For each Base Measure MTest provides two values, read and visualized by MQC:

• Total, e.g. the total number of reviewed Test Sequences, and

• Reached, e.g. the actual number of reviewed Test Sequences

Both values are shown in Status (see Figure 13.8) as well as in Trend (see Figure 13.9).

Figure 13.8 Measure Status visualization for Test Sequences

Each status diagram shows the Reached values of the imported base measures as bar charts per artifact. The Total values are shown as horizontal line (i.e. like a target to be reached) for each measure bar.

As long as data for multiple revisions is imported and no particular revision is selected respectively, MQC offers to scroll between revisions. The Artifact KPI selector (on the left-hand side) is used to limit the shown data for particular artifacts.

Figure 13.9 Measure Trend visualization for Test Sequences

Each trend diagram shows the Reached values of the imported base measures as a trend line over revisions per artifact. The Total values are shown as an additional dotted line (i.e. like a target to be reached) for each shown measure trend.

If multiple artifacts (or no specific artifact) are (is) selected, the user is able to scroll between artifacts to see the trend figures for a particular artifact.

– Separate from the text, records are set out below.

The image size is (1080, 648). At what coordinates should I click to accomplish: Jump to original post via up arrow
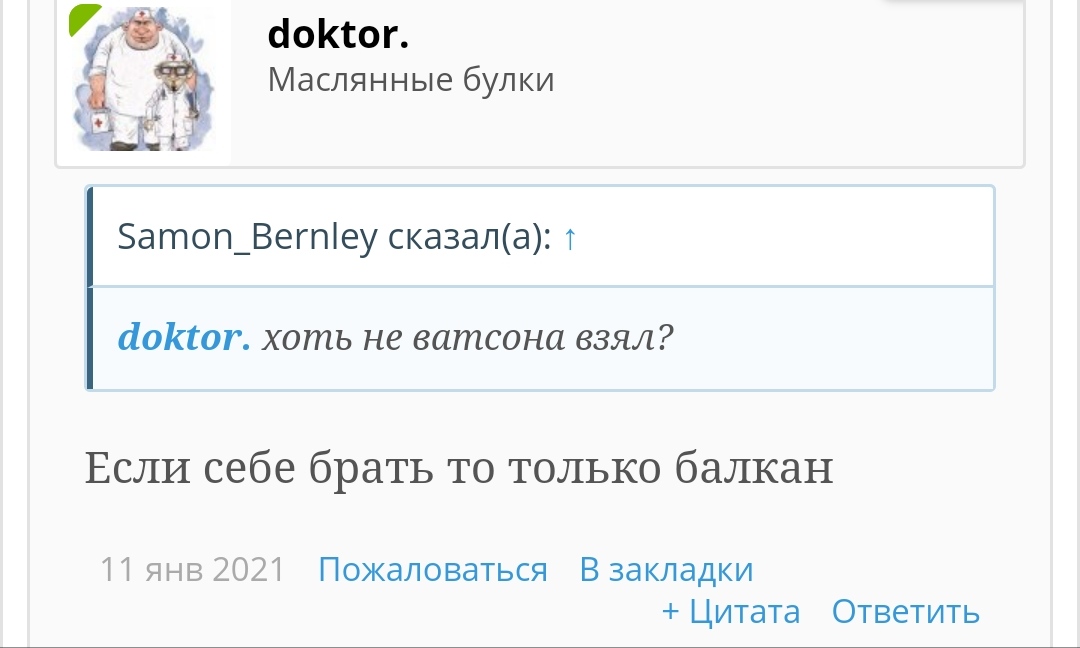570,239
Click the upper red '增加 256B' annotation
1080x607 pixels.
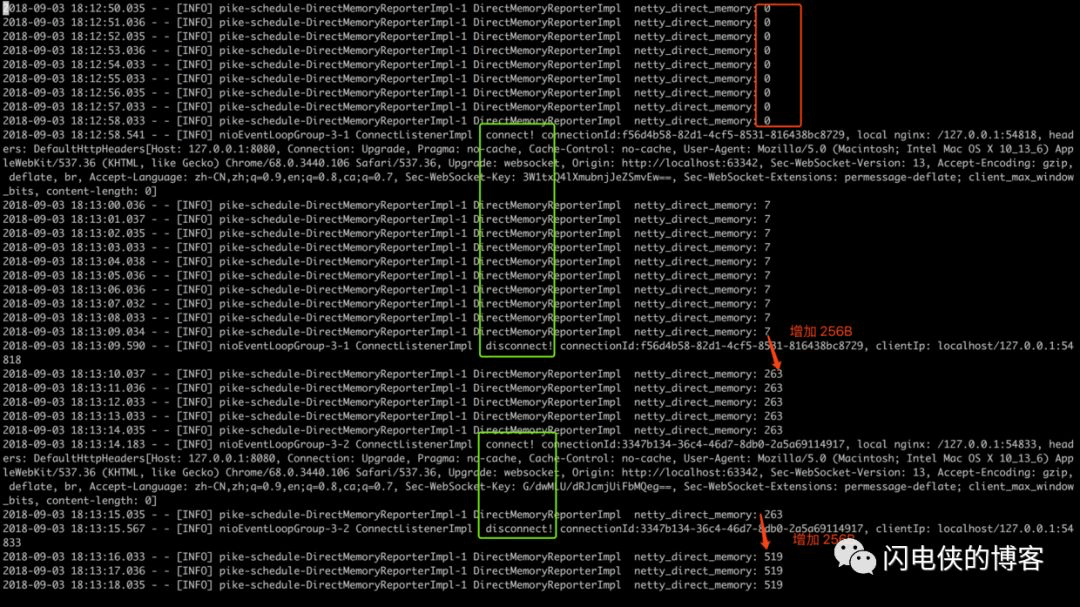[x=821, y=331]
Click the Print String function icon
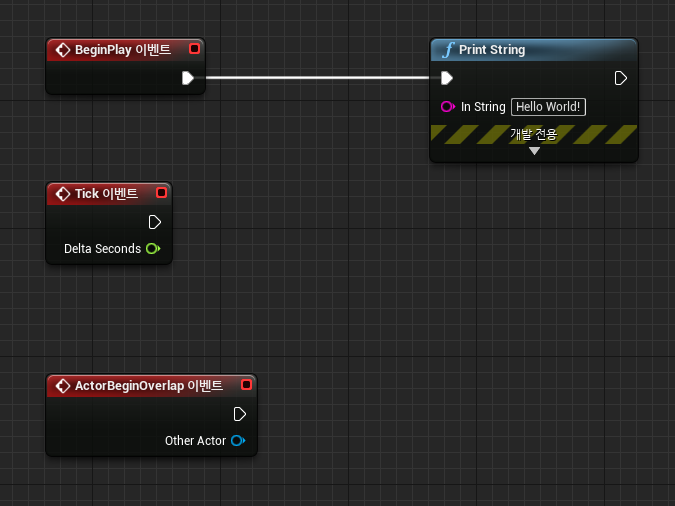This screenshot has height=506, width=675. point(447,49)
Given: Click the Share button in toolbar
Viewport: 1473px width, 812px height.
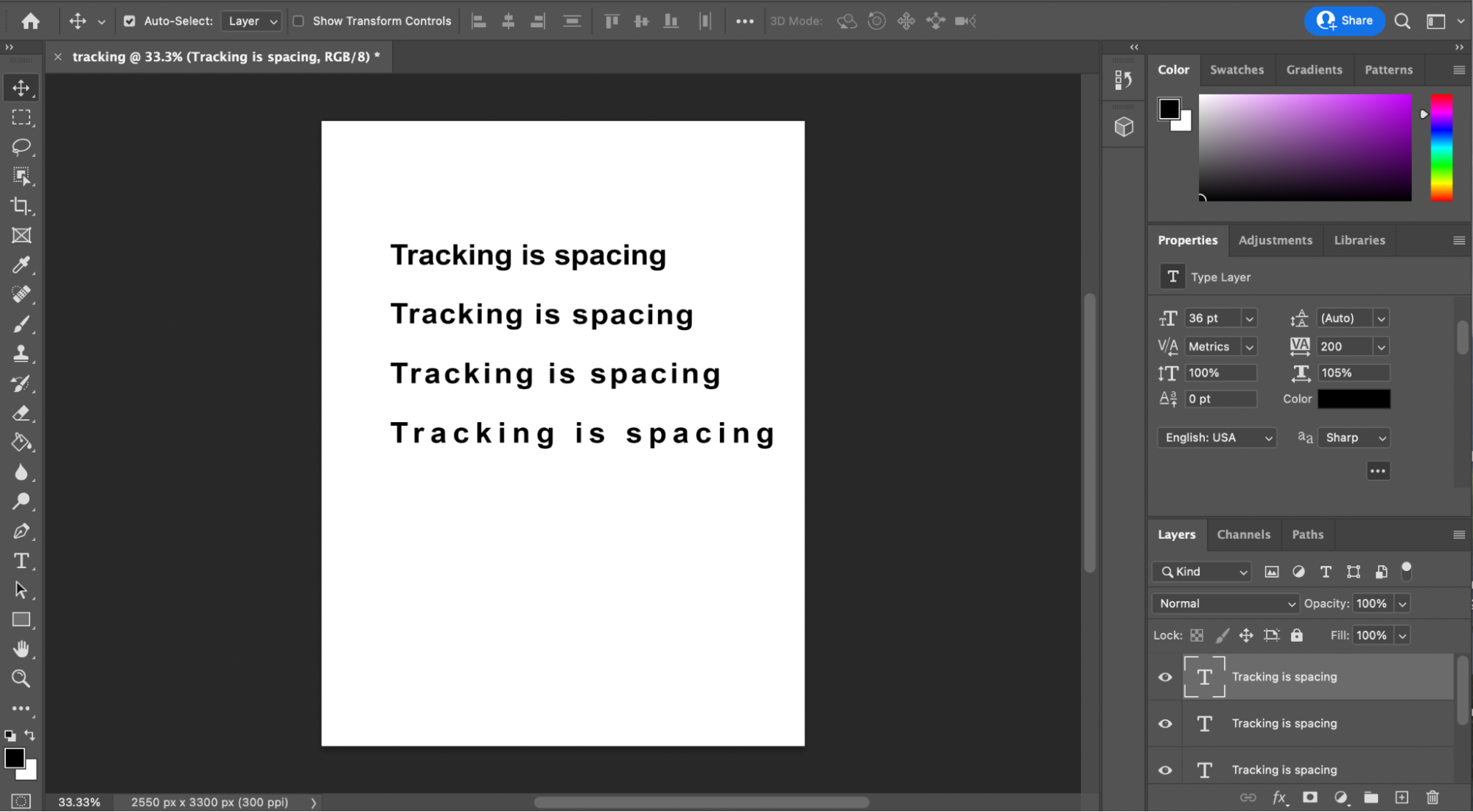Looking at the screenshot, I should 1345,20.
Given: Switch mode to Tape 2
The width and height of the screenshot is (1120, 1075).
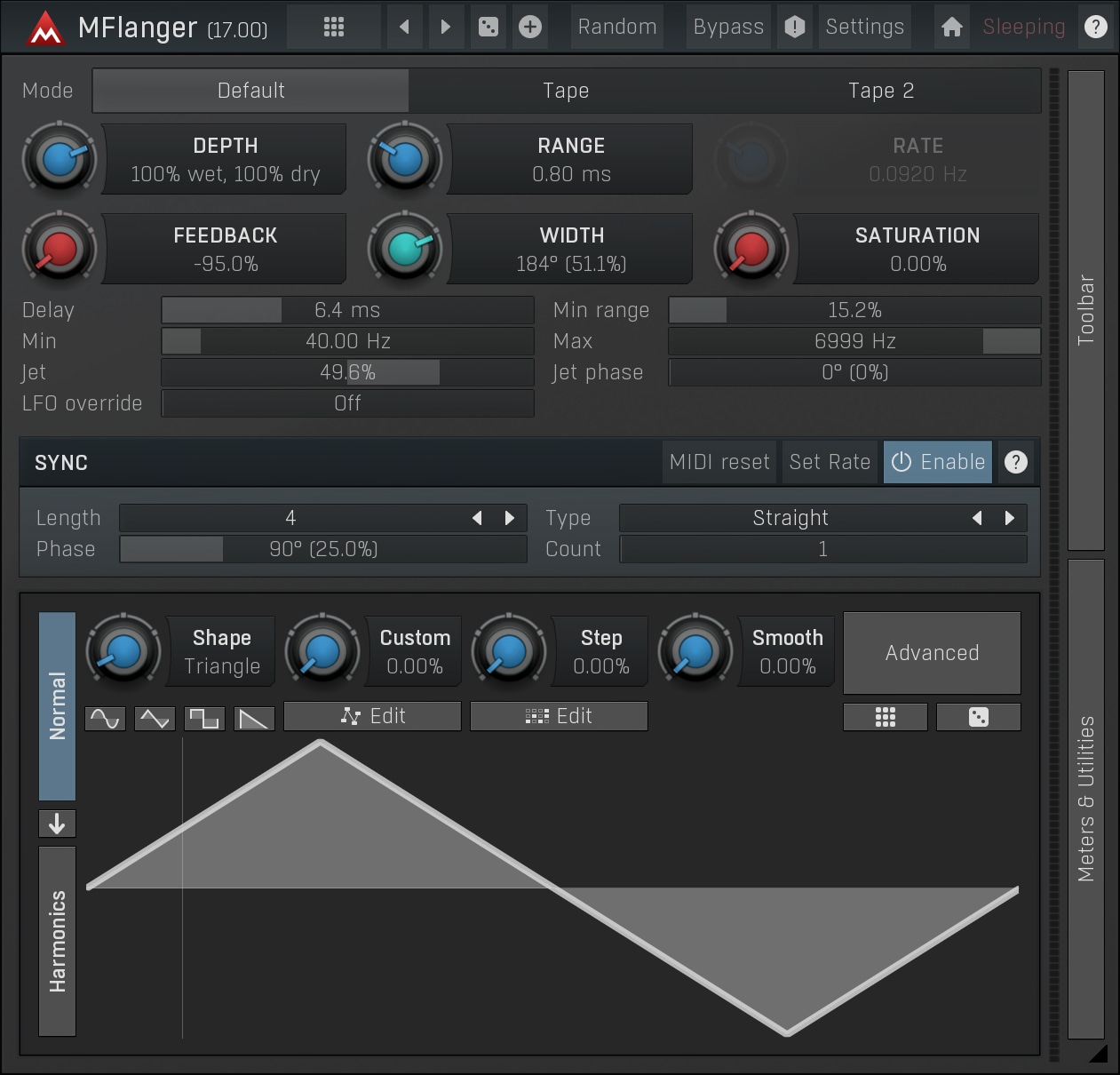Looking at the screenshot, I should 880,91.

Artifact KPI selector (left-hand side), Project KPI selector (top-left) and Bin Distribution chart (top-right) are showing quality as on the MQC quality pages.

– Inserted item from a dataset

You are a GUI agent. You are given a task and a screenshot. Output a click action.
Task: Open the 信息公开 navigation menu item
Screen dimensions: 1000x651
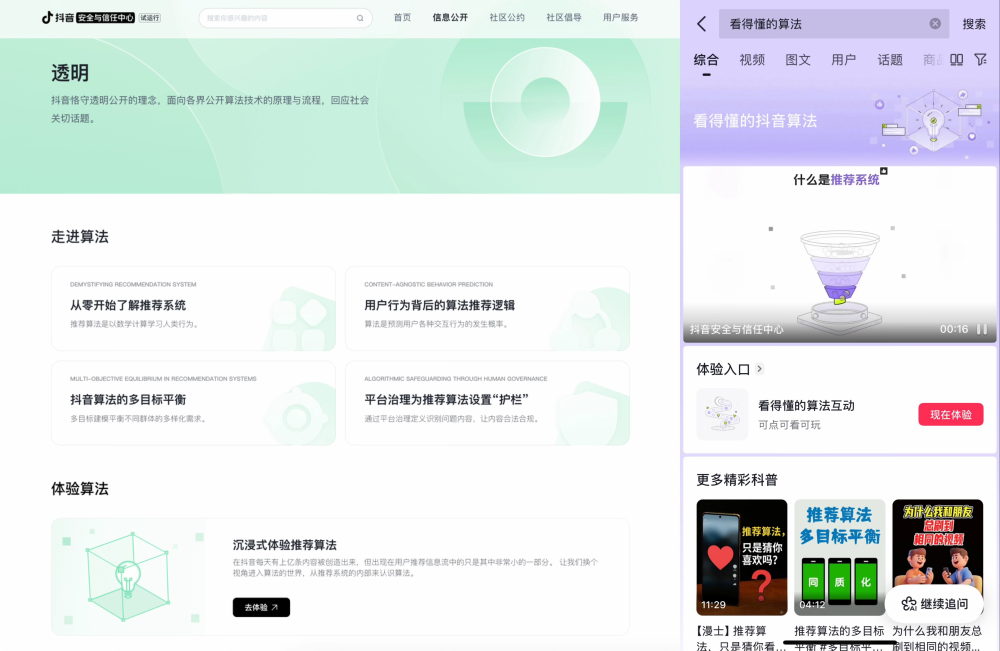451,17
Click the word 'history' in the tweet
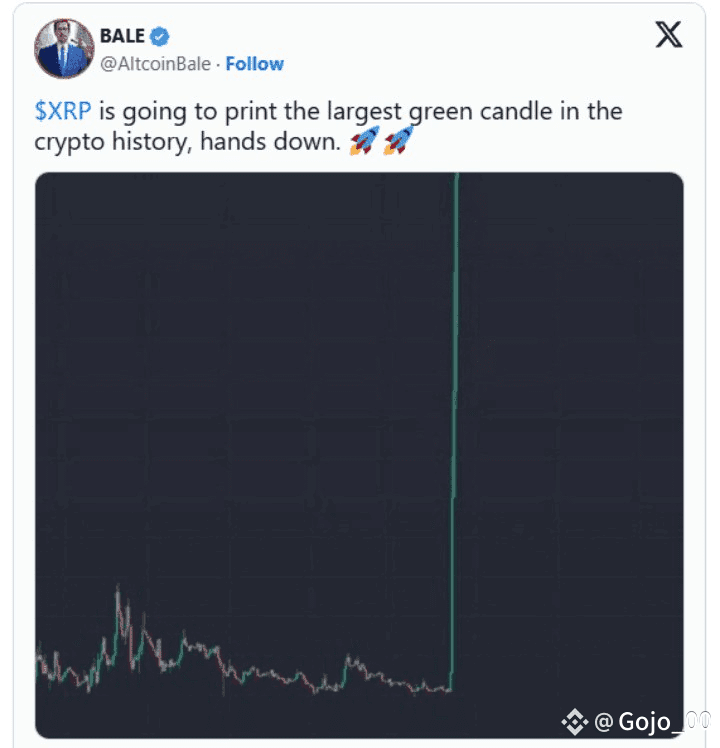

By these means the user gets an overview on

• the progress of the functional tests

• the current status of the functional tests

• certain Artifact(s)

• a certain test area.

13.4. Manual data import

MQC provides the possibility to import data from any other data source using the manual import option.

The manual import has to be done in Excel. You can use this Excel template to create data that should be loaded to MQC. A template to import manual data in MQC, called ManualDataImport_Template.xlsx is provided within: C:\Users\...\AppData\Local\TIBCO\Spotfire\7.X.X\Modules\MES.MQC.CoreExtension_X.X.X.X\Resources\SampleFiles\.

Figure 13.10 Sample file for manual import of two Base Measures for two Artifacts for the same revision

The column Artifact consists of entries representing the objects for which data shall be collected and for which quality shall be computed (e.g. Simulink models, requirements documents, software components).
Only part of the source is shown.